**Task requirements**
Print the lines exactly as they appear, starting with the line containing "Given: Click the red 8 badge on Elite Pack" and going on through the line containing "Looking at the screenshot, I should [x=385, y=75].".

Part of a data file:

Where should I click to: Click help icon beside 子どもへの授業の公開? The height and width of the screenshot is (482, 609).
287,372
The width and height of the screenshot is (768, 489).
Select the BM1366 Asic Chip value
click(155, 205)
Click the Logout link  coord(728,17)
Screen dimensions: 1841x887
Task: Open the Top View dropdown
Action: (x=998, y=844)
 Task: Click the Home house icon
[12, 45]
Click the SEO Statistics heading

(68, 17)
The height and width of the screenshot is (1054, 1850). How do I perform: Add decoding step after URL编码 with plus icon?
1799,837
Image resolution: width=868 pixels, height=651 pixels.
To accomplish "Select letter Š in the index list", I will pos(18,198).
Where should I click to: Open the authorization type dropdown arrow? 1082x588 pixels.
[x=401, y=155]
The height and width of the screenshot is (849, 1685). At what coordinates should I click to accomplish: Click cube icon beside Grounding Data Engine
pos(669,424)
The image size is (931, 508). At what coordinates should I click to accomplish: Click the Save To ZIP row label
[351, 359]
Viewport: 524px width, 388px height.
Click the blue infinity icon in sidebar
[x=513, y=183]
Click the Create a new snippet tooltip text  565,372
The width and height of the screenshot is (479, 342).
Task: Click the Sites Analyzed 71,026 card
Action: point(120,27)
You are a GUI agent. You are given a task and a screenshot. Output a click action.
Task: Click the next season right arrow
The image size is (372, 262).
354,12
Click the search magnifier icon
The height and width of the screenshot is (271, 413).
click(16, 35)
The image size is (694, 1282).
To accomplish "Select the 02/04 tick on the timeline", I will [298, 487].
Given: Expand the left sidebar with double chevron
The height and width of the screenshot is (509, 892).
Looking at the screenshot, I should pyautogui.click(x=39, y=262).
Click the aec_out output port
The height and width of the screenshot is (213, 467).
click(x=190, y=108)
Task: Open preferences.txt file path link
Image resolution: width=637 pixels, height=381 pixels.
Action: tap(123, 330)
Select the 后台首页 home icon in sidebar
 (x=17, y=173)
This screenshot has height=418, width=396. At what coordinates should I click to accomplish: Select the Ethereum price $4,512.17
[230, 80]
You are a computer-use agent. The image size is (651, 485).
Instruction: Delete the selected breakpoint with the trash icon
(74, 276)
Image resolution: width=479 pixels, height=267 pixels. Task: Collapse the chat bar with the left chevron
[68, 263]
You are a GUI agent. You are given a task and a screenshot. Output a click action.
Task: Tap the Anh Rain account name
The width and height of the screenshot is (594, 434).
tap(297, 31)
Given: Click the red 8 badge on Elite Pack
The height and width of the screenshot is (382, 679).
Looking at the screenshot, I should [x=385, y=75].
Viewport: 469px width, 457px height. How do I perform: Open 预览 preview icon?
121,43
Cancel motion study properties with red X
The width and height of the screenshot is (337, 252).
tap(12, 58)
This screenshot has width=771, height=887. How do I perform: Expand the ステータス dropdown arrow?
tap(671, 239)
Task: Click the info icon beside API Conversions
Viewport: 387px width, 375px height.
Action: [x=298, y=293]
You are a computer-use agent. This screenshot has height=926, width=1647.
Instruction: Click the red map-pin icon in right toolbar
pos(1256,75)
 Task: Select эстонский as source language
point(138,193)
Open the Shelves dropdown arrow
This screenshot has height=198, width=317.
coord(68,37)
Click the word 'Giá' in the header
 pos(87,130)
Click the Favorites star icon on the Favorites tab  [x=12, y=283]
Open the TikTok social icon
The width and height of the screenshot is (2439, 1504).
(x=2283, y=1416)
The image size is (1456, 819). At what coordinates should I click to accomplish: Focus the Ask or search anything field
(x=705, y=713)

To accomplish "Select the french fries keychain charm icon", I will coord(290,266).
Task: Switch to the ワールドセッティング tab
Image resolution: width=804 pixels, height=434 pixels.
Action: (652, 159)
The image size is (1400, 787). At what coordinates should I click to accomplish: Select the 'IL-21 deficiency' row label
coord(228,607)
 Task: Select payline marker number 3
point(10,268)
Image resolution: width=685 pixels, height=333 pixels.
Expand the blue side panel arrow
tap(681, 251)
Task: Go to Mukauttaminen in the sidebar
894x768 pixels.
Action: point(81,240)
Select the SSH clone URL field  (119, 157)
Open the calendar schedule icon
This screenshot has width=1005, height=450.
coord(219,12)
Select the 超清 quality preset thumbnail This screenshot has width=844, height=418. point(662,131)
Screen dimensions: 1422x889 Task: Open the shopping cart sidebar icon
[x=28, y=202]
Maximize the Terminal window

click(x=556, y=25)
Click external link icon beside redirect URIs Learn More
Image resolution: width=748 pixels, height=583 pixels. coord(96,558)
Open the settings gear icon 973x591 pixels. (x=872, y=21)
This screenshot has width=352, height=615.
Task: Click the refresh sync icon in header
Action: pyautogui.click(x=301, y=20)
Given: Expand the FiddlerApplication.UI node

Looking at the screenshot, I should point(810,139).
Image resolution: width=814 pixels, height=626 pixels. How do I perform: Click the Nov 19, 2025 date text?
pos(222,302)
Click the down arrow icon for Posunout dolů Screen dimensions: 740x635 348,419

**Written answer**
Given: Click the red 8 badge on Elite Pack
The height and width of the screenshot is (382, 679).
Looking at the screenshot, I should [x=385, y=75].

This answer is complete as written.